From a young age, women are told that staying safe on a night out is solely their own responsibility.
They learn to bring their drinks to the bathroom and stay in tightly-packed groups on the dance floor. There’s been stories of women leaving shitlists of alleged rapists in public washrooms or novelties like nail polish that can detect “date rape” drugs. But the question of what role the people behind the bar should play is finally being asked.
That was demonstrated last year when news broke that owner of Toronto’s College Street Bar, Gavin MacMillan, and bartender Carasco Enzo Dejesus, were arrested for allegedly confining and sexually assaulting a 24-year-old woman in their space. The pair are now are facing multiple charges including drug trafficking, failure to comply with recognizance, sexual assault, and confinement. The city's Municipal Licensing and Standards division has ordered the bar’s closure until at least May 2017.

Stored items:
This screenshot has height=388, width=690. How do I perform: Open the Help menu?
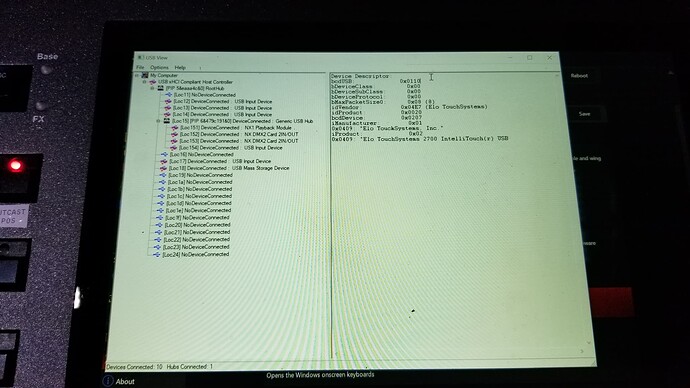[x=180, y=67]
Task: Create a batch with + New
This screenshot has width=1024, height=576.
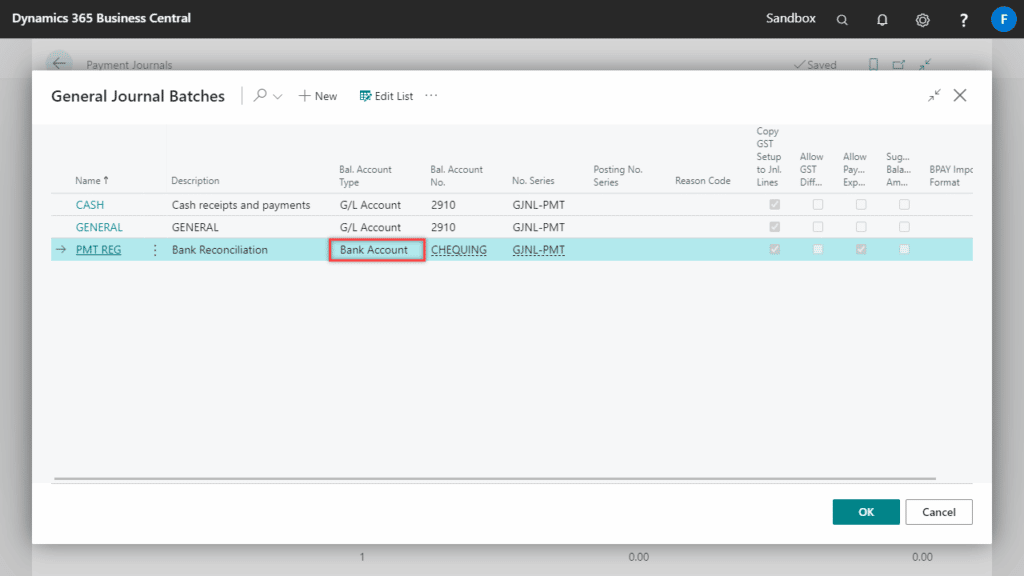Action: (317, 95)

Exercise requirements:
**1.** According to the article about women's safety in bars, until when has the city ordered the College Street Bar closed?
**2.** What charges does the article about women's safety in bars say the two men are facing? List every one it names.
**3.** Carry on the article about women's safety in bars from the point where it ends.

Exercise answers:
**1.** Until at least May 2017.

**2.** Drug trafficking, failure to comply with recognizance, sexual assault, and confinement.

**3.**
“Oftentimes these sort of things hit the news, and you don't expect to feel so connected, so extremely effected, just so close to the matter,” said Veronica Saye, beverage manager at Bar Begonia. She explained how, as the news unfolded, women in the hospitality industry felt placed in the centre of tense, and in some cases, unsupportive workplaces.
That's why Saye organized B.A.S.H (Bartenders Against Sexual Harassment), an event held at Toronto bar Parts & Labour on Jan 16. Packed with bar and restaurant employees, the night was part fundraiser and part a space for industry insiders to discuss what they can do to address sexual violence.
Proceeds went to the Dandelion Project, an initiative co-founded by Jenna Davies and Viktoria Belle of The Sexual Assault Action Coalition to train bar staff on sexual assault and anti-assault procedures. They plan to release an educational manual on anti-violence and anti-harassment protocols, as well as a certification program. This is similar to other programs across Canada like Good Night Out Vancouver or Society for the Advocacy of Safer Spaces (Calgary).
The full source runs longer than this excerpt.